Purpose is your enduring and meaningful reason to exist. It aligns financial performance with a societal or environmental goal, provides a clear context that guides daily decision making and unifies and inspires people towards achieving it.
A clear purpose is now a basic expectation on all companies. An expectation of employees, customers, regulators and even investors. Larry Fink’s Letter to CEOs, the Business Roundtable and the UK Corporate Governance Code have made it so.
But COVID may be the catalyst that forces the shift from ‘stating’ to ‘living’ purpose. Society has supported business; society will look for a return. Black Lives Matter and #metoo have further exposed persisting injustices. Employees demand action. Consumers shun businesses that fail to live up to their responsibilities..
It is no longer enough to state a purpose. Purpose must be authentically and demonstrably lived.
But this is not just a moral responsibility. Measuring purpose in organisations across the globe has taught us that purpose can have a dramatic impact on people and performance. People everywhere are far more motivated, far more engaged and far more productive in purpose-led businesses. It also makes them happy. And that means the business performs better.

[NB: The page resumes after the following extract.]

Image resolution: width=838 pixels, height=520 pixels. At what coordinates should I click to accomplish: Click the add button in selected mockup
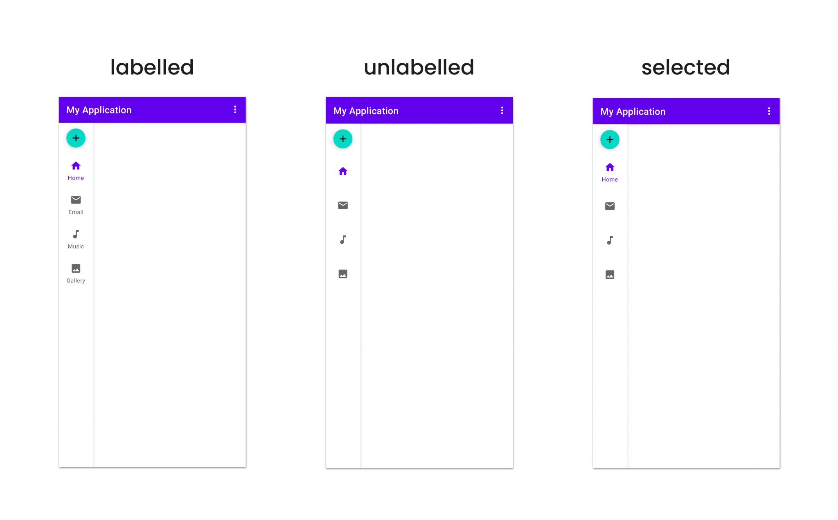tap(610, 140)
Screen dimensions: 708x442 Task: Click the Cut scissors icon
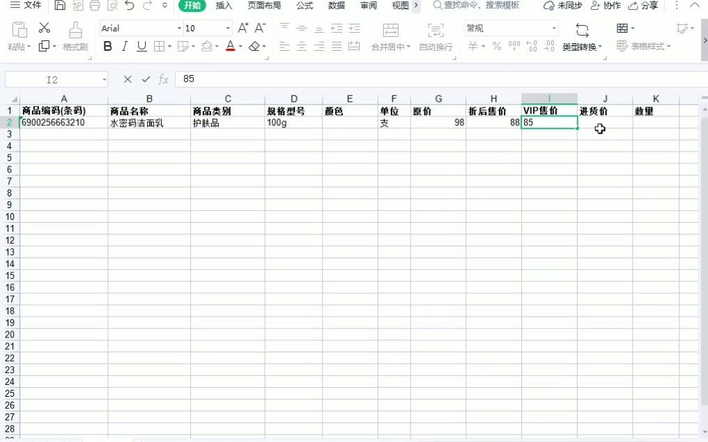44,27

But there’s a problem. This isn’t about ‘having a purpose’. It’s far more complex than that.
The numbers consistently show that being aware of the organisation’s purpose, knowing the words, has almost zero impact on how people feel and behave. For purpose to engage and clarify, for it to inspire commitment and ignite creativity, it must be authentically lived.
People who experience purpose in this activated way measure levels of commitment 40% above typically colleagues, openness 30% higher and adaptability 25% higher. They are also 25% less likely to quit. Colleagues who merely understand the purpose show none of these behavioural shifts.
And what activates purpose, consistently, across companies and cultures globally, is a specific set of key cultural attributes. It is these attributes and not purpose itself that create the startling performance gains of the most purposeful companies.
And an inauthentic purpose is worse than no purpose at all. Where the purpose message is heard but not seen to drive how the organisation actually behaves it creates confusion and can lead to damaging levels of mistrust and detachment.
An authentic purpose is a powerful force to align companies and inspire people. But purpose is not about crafting some clever words. It is a complex cultural process which must be brought to life in communities across the businesses. And that requires accurate, robust and actionable metrics to understand purpose at source and track and adjust its impact over time and across the business.